+++ Source text

Where do we go from here? The Growth imperative

Changing customer needs and how businesses must adapt to survive.


[ Part 1 ]

The New Path

Where do we go from here?  That is a question being asked by everyone, everywhere.  When will it get back to normal?  Will it get back to normal?  What will that new normal be? 

With the dawn of a new decade, much has been written about the key business imperatives organizations will need to consider as they begin to chart the next phase of growth for the 20s and even the 30s.    With the onset of the Covid-19 global pandemic – business priorities immediately shifted from “how will we grow?” to “how will we survive”? 

As the best medical and government leaders have indicated, we will get through this period and we will come out the other side.  However, society will be different, it already is, and it is incumbent on leaders to chart a new path.   Whether a large corporation or a small business, NGO, Not For Profit, Government, Service, Agency, or Athletic Group; new thinking and new approaches are required.

As businesses and customers rebuild their daily routines, how they live and operate, the challenges from the global pandemic have permanently altered the decisions consumers make.   One thing everyone does still agree on is the power of the consumer.  Consumers have the unique ability to choose, walk away, protest, disrupt and advocate!  What has changed is that these same people can voice their pleasure or displeasure faster and on a much wider and visible scale that will impact your competitive position.   

Today’s and future generations are more focused on organizations that align with their values and the overall impact on society.  These individuals are both your customers and your future employees.  Profit at all costs is no longer a winning strategy – sustainability, societal contribution or a broader social purpose combined with growing shareholder value is what will drive the organizations of the future.  This has never been more evident than what we see in the daily news.  Great stories and organizations making a pivot – for a great societal good, to stop the spread, flatten the curve and keep people safe.  These principles of social benefit and sustainable commercial growth do not need to be at odds with one another.  A focus on what matters to your customers is the path to greater revenue and growth

The challenge for every business is to understand what’s unique about your target audience.  In today’s competitive environment having intimate knowledge of what is important to them, how they want to interact with you, and ultimately how to meet their needs is critical for success.   Getting this right will drive deeper affiliation to your brand, products and services and ultimately greater profits.  How can you ensure your customers keep buying your products or services in the years ahead?

++++++
+++ Record excerpts

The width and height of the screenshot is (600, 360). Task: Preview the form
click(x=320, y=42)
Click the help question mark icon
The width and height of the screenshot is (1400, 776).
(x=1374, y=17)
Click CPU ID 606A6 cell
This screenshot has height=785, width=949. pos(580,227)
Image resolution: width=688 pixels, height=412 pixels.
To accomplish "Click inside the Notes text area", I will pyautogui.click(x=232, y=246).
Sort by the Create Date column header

++++++

* **Task directions**
Echo the passage of the growth imperative text starting with "Changing customer needs" and going on through "new normal be?". Rely solely on the growth imperative text and pay no attention to the rows.

* **Solution below**
Changing customer needs and how businesses must adapt to survive.


[ Part 1 ]

The New Path

Where do we go from here?  That is a question being asked by everyone, everywhere.  When will it get back to normal?  Will it get back to normal?  What will that new normal be?